Een van de spreekwoorden die onmiskenbaar een bijbelse oorsprong heeft is: iemand de andere wang toekeren. De betekenis is: bij een conflict proberen een vreedzame oplossing te vinden, geen kwaad met kwaad vergelden en iemand ondanks ervaren onrecht niet wraakzuchtig bejegenen.


Op verschillende plaatsen komt deze uitdrukking voor in de Bijbel, maar de bekendste is de tekst uit de Bergrede: Jullie hebben gehoord dat gezegd werd: ‘Een oog voor een oog en een tand voor een tand.’ Dit zeg Ik daarover: verzet je niet tegen wie kwaad doet, maar keer degene die je op de rechterwang slaat ook de linkerwang toe (Mat. 5:38-39).
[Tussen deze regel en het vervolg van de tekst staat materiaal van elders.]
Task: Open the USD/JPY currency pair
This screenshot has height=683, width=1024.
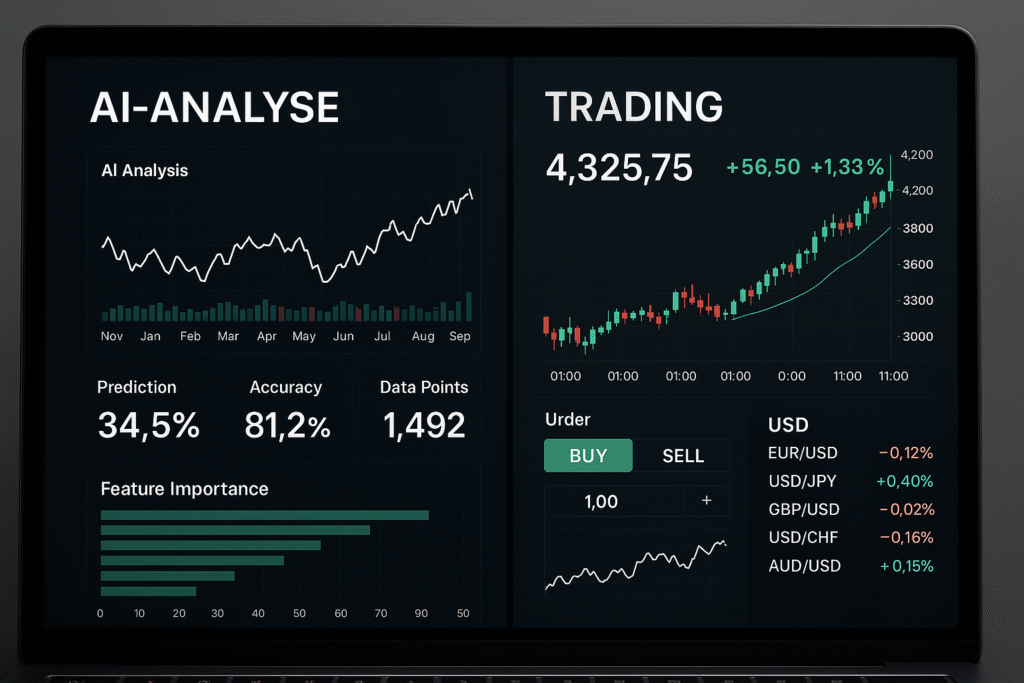Action: pyautogui.click(x=850, y=481)
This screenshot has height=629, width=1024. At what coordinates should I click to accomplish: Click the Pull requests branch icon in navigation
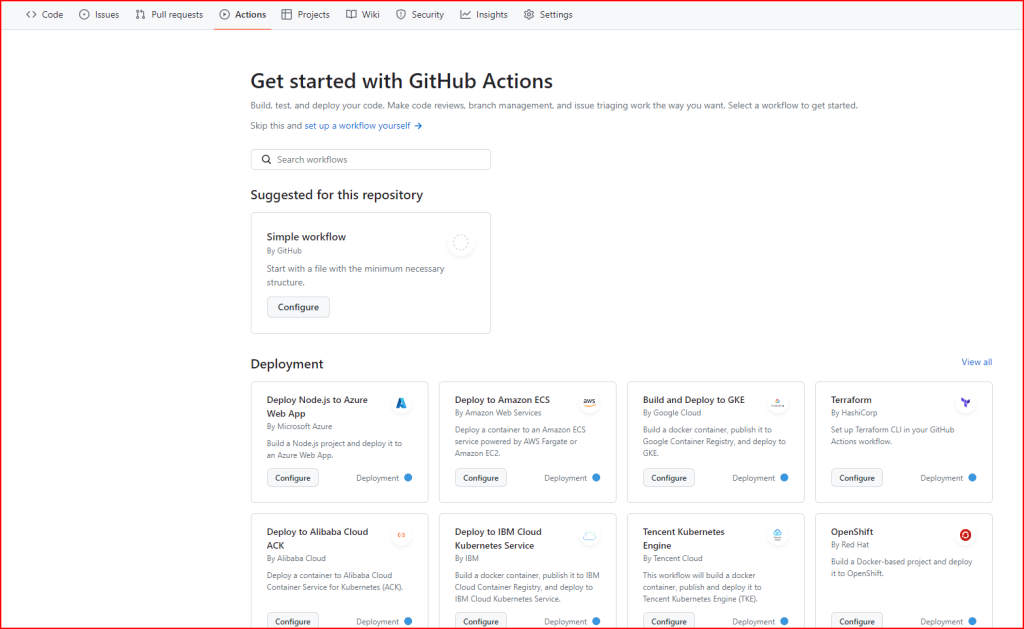tap(141, 14)
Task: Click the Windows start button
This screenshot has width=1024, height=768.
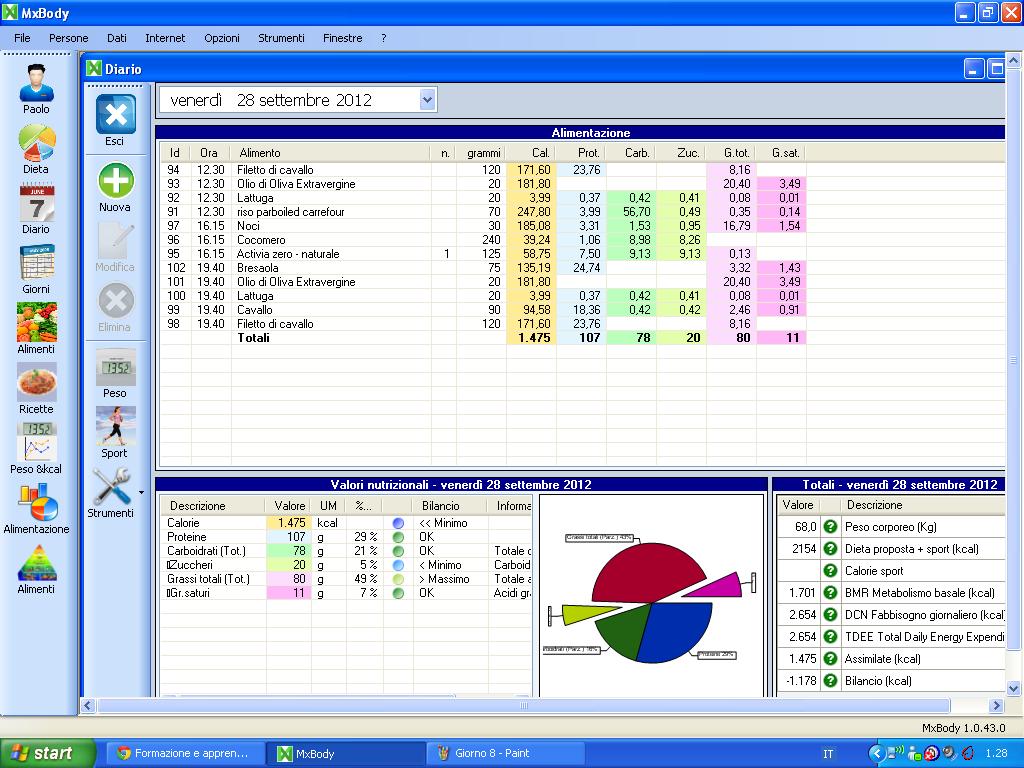Action: (x=47, y=753)
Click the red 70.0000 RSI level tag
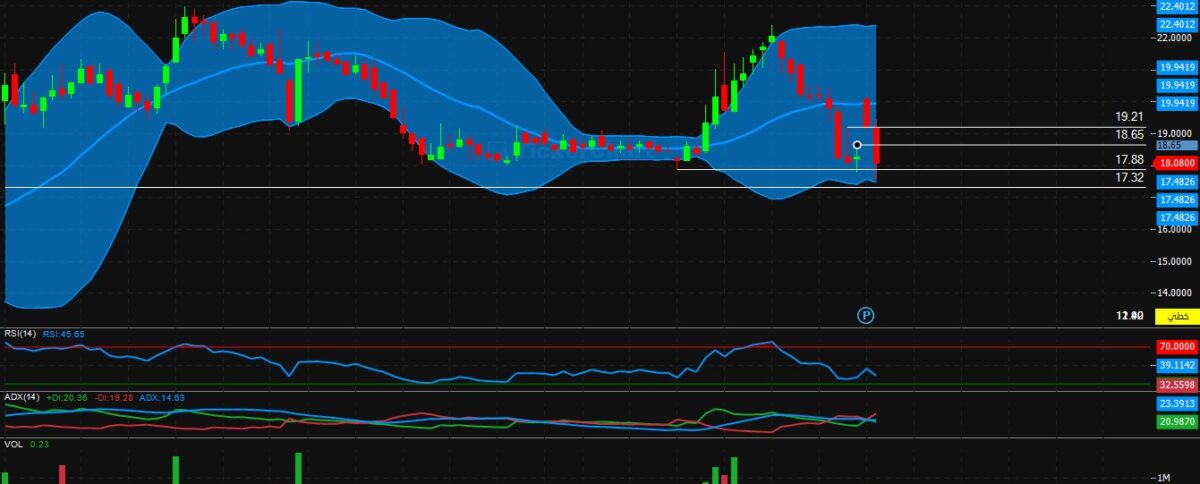Image resolution: width=1200 pixels, height=484 pixels. point(1177,347)
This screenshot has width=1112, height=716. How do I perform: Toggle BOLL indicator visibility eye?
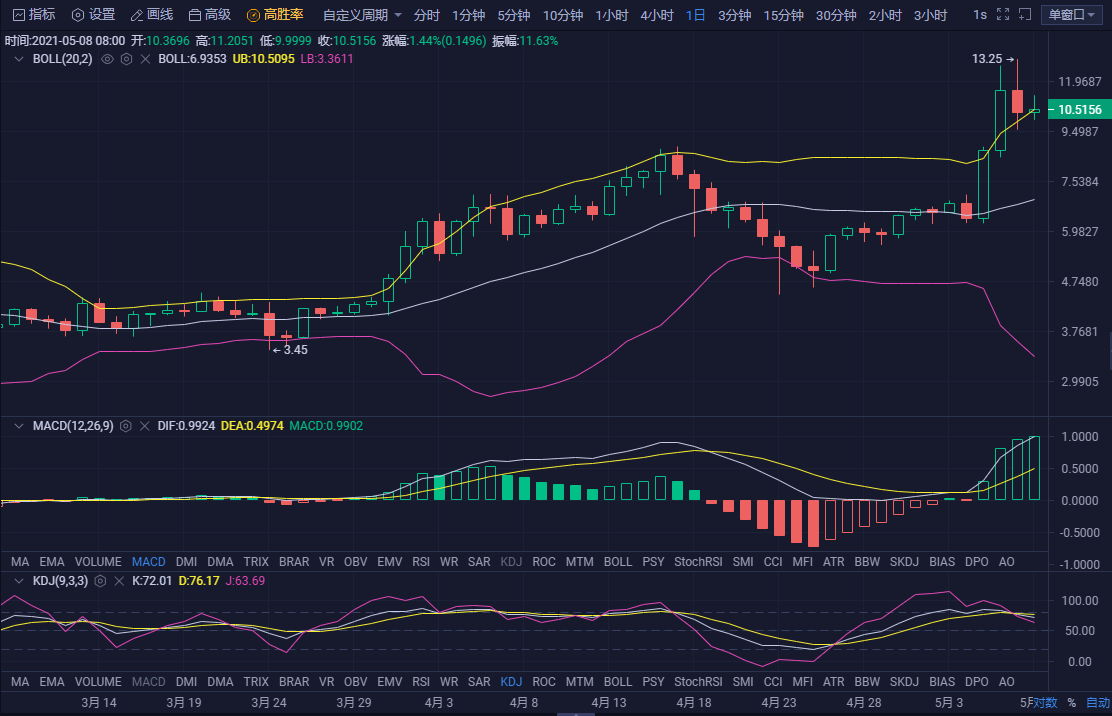107,59
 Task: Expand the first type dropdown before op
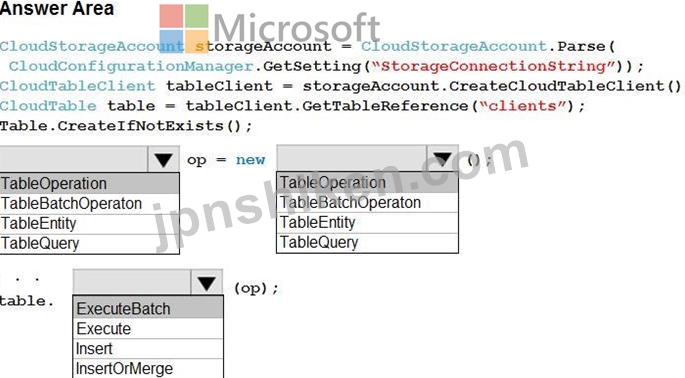coord(163,160)
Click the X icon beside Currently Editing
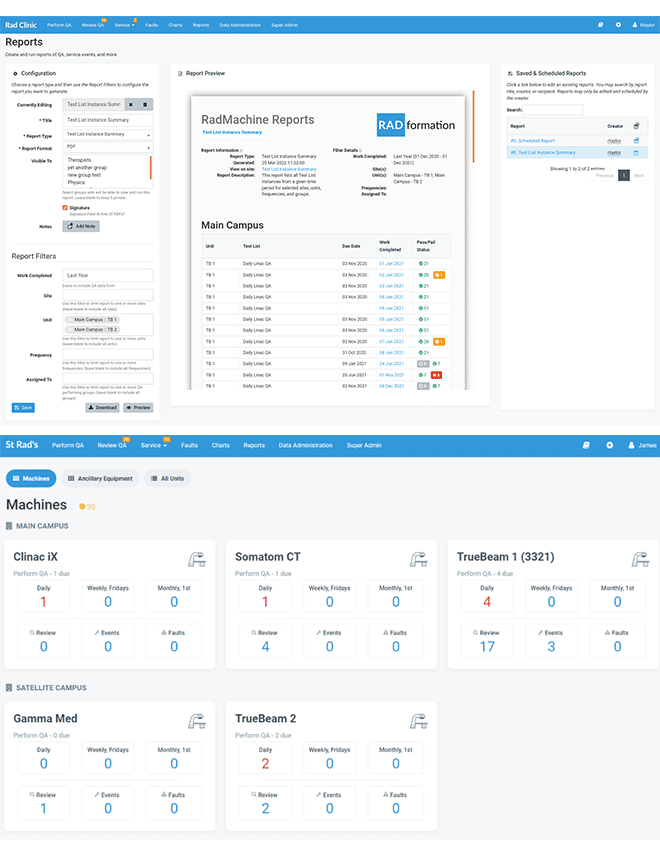 tap(131, 104)
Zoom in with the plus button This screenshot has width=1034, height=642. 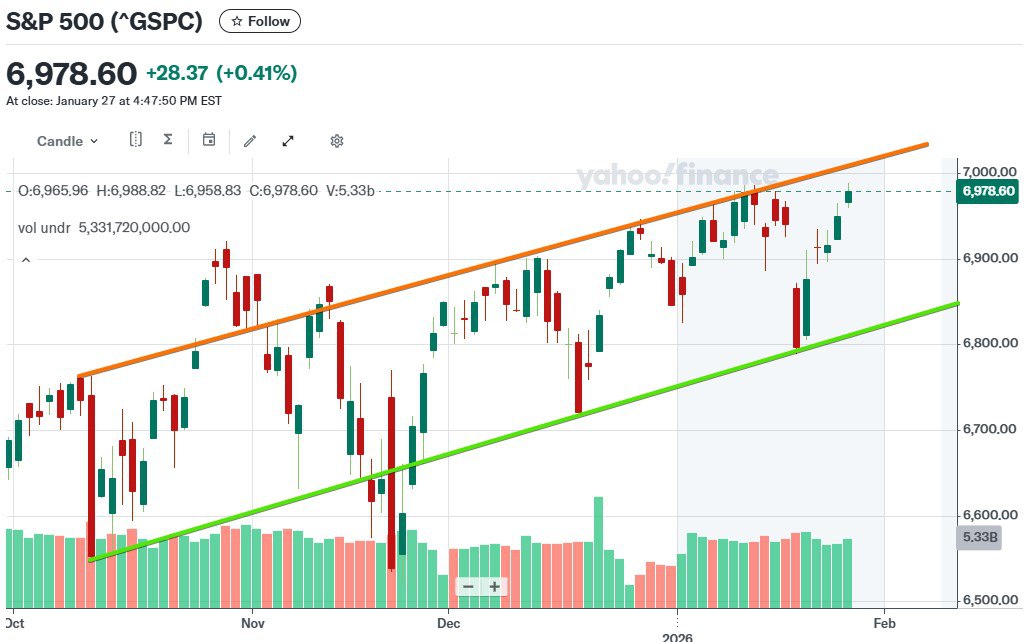click(494, 586)
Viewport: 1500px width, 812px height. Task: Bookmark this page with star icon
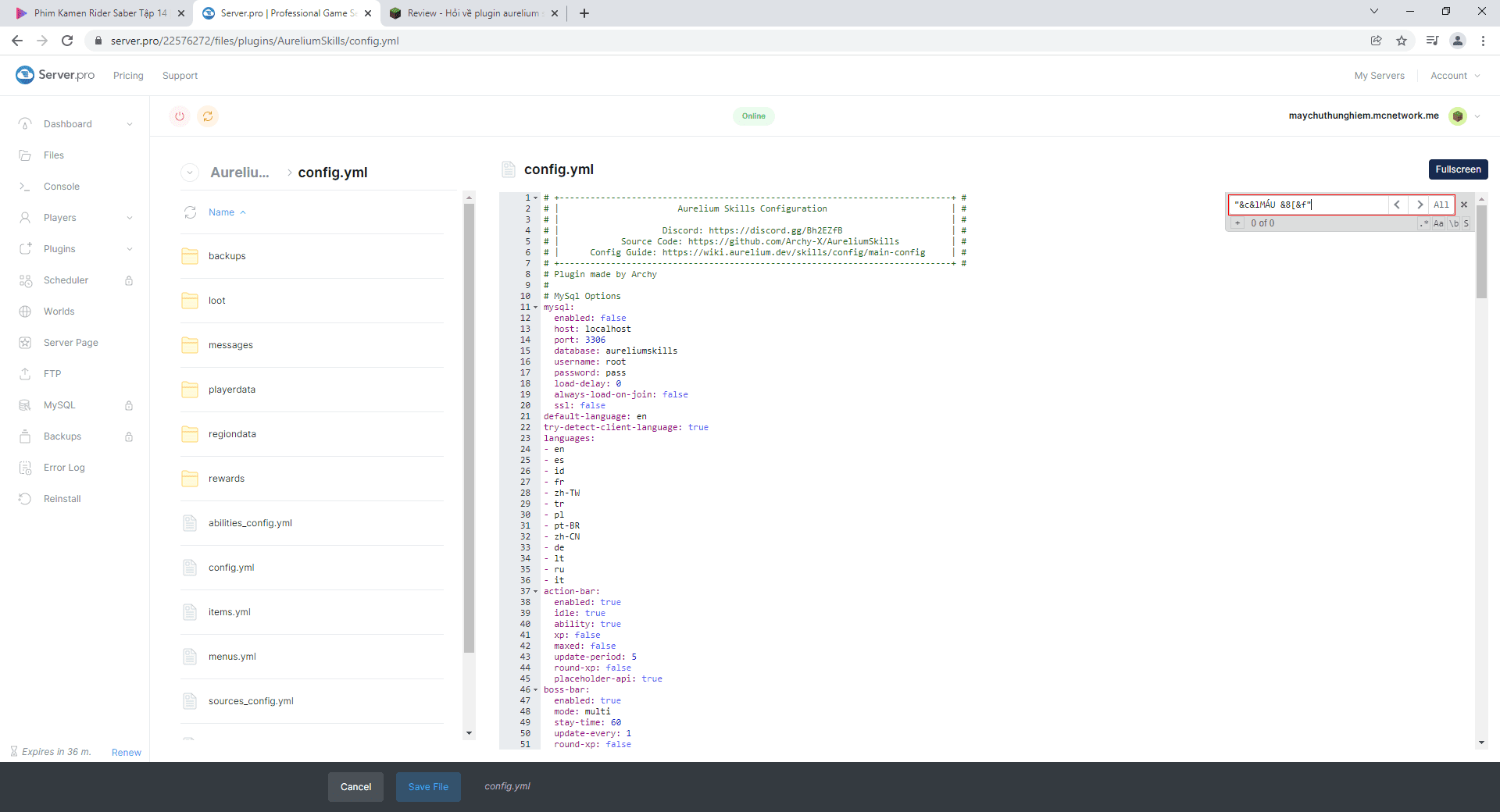click(1402, 41)
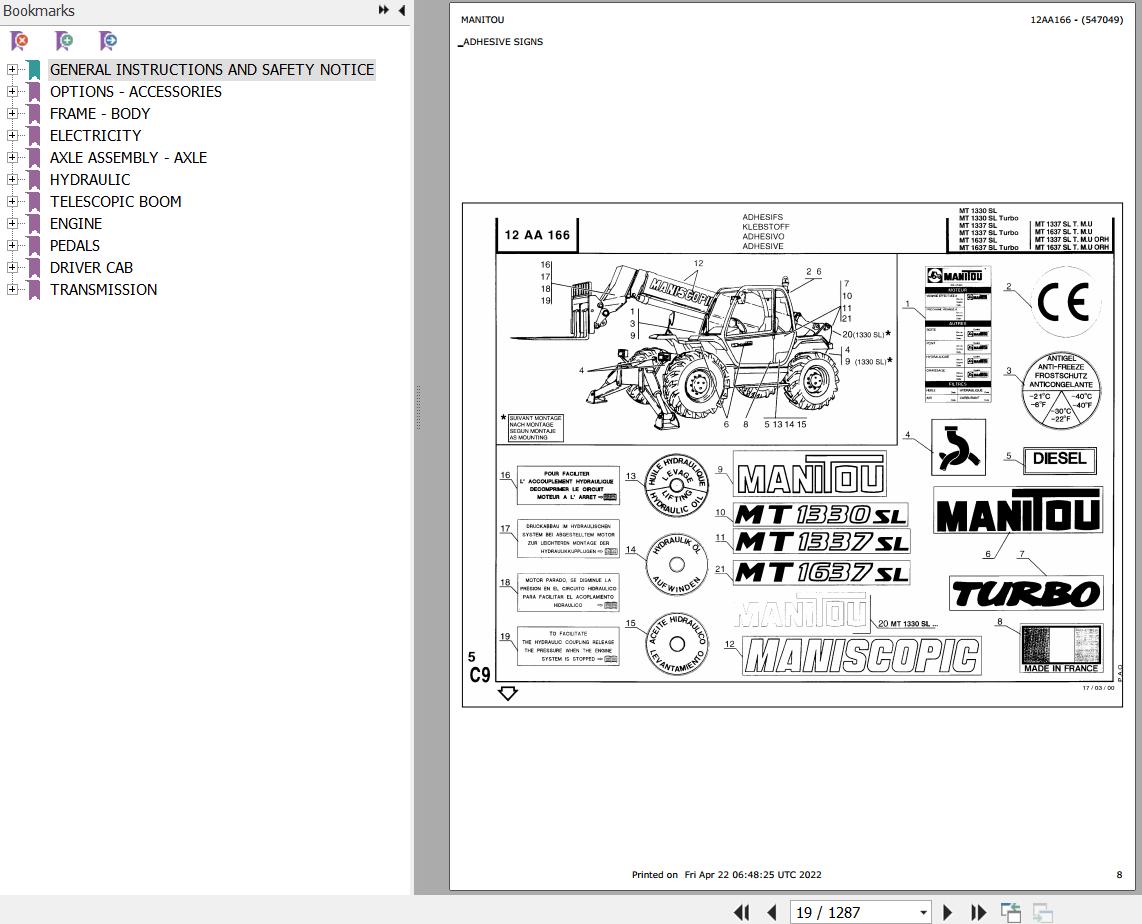Go to the previous page

772,912
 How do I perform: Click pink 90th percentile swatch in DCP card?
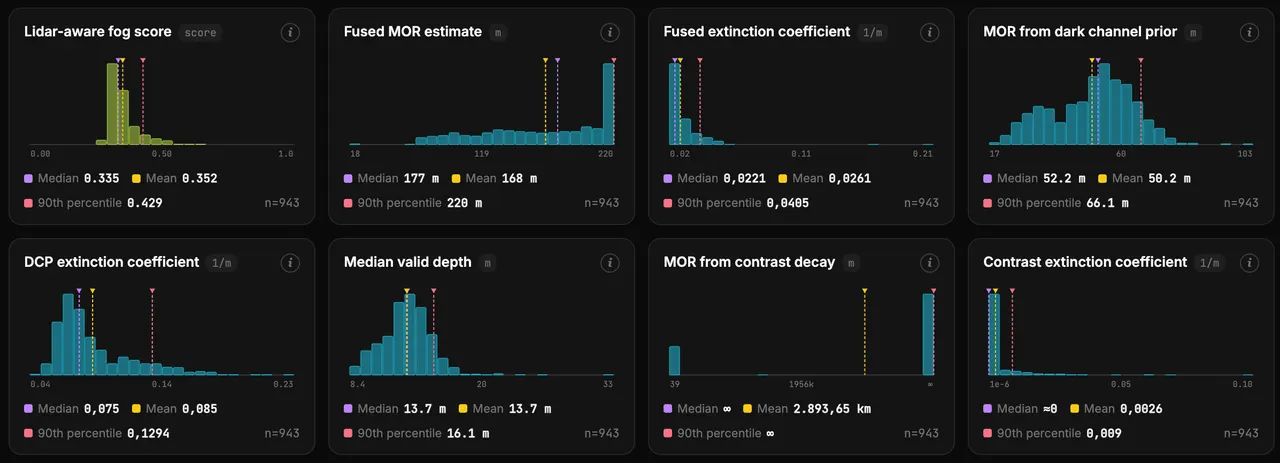pos(28,433)
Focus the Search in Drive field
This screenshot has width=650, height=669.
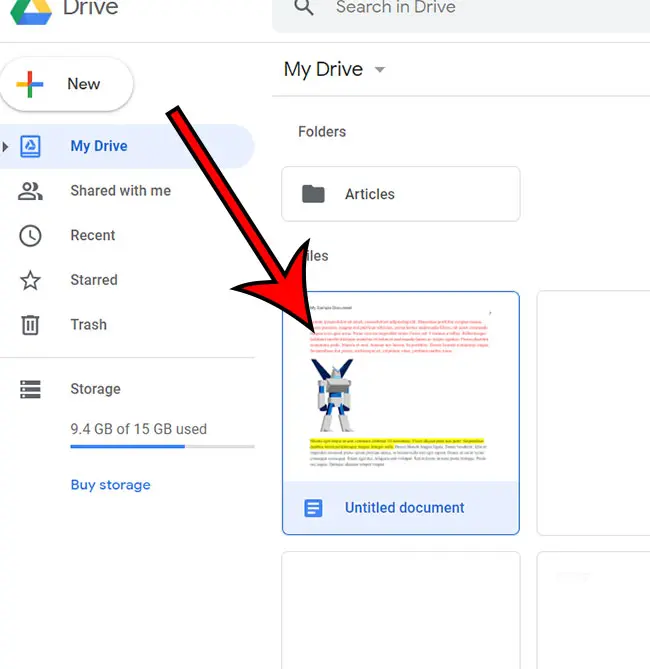450,9
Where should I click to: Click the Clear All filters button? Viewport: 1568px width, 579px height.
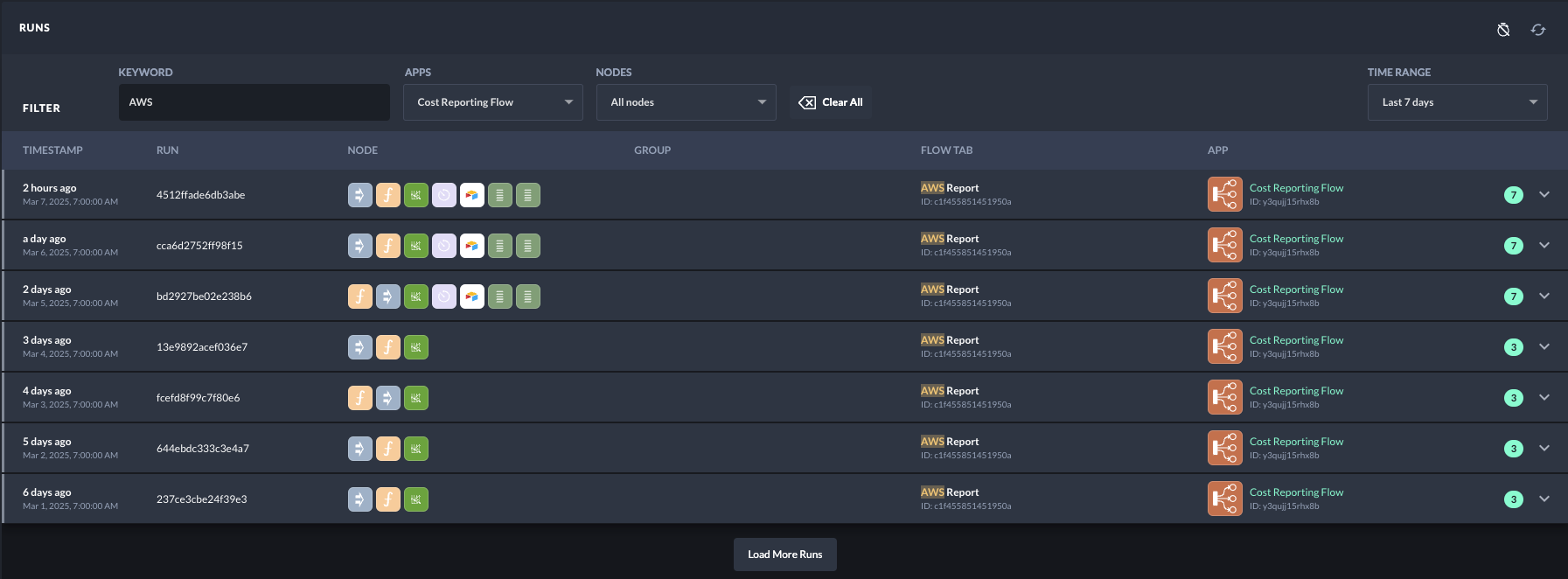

Matteüs noemt expliciet de rechterwang en vervolgens de linkerwang. Stel je maar eens voor hoe dat gaat. Hoe slaat iemand die tegenover je staat jou op je rechterwang, verondersteld dat hij – zoals de meeste mensen – rechtshandig is? Hij zal dat met de rug van zijn hand moeten doen. Niet dat een klap op de linkerwang minder erg zou zijn, maar dit soort slagen in het gezicht wordt in het Midden-Oosten als een grove belediging ervaren en is als vernedering bedoeld. Hetzelfde gedrag met de linkerhand zou lang niet zo hard aankomen, daardoor een slap gebaar zijn en eerder vernederend zijn voor de slaande partij. Tot zover het beeld dat Jezus voorhoudt. De opmerking die Jezus maakt, staat niet op zichzelf. Jesaja gebruikt ditzelfde beeld om duidelijk te maken dat het God de Heer is die recht verschaft als jou onrecht wordt aangedaan: God de Heer zal mij helpen, daarom word ik niet gekwetst en is mijn gezicht onbewogen als een rots, want ik weet dat ik niet beschaamd zal staan. Hij die mij recht verschaft is nabij. God de Heer zal mij helpen (Jes. 50: 7-9).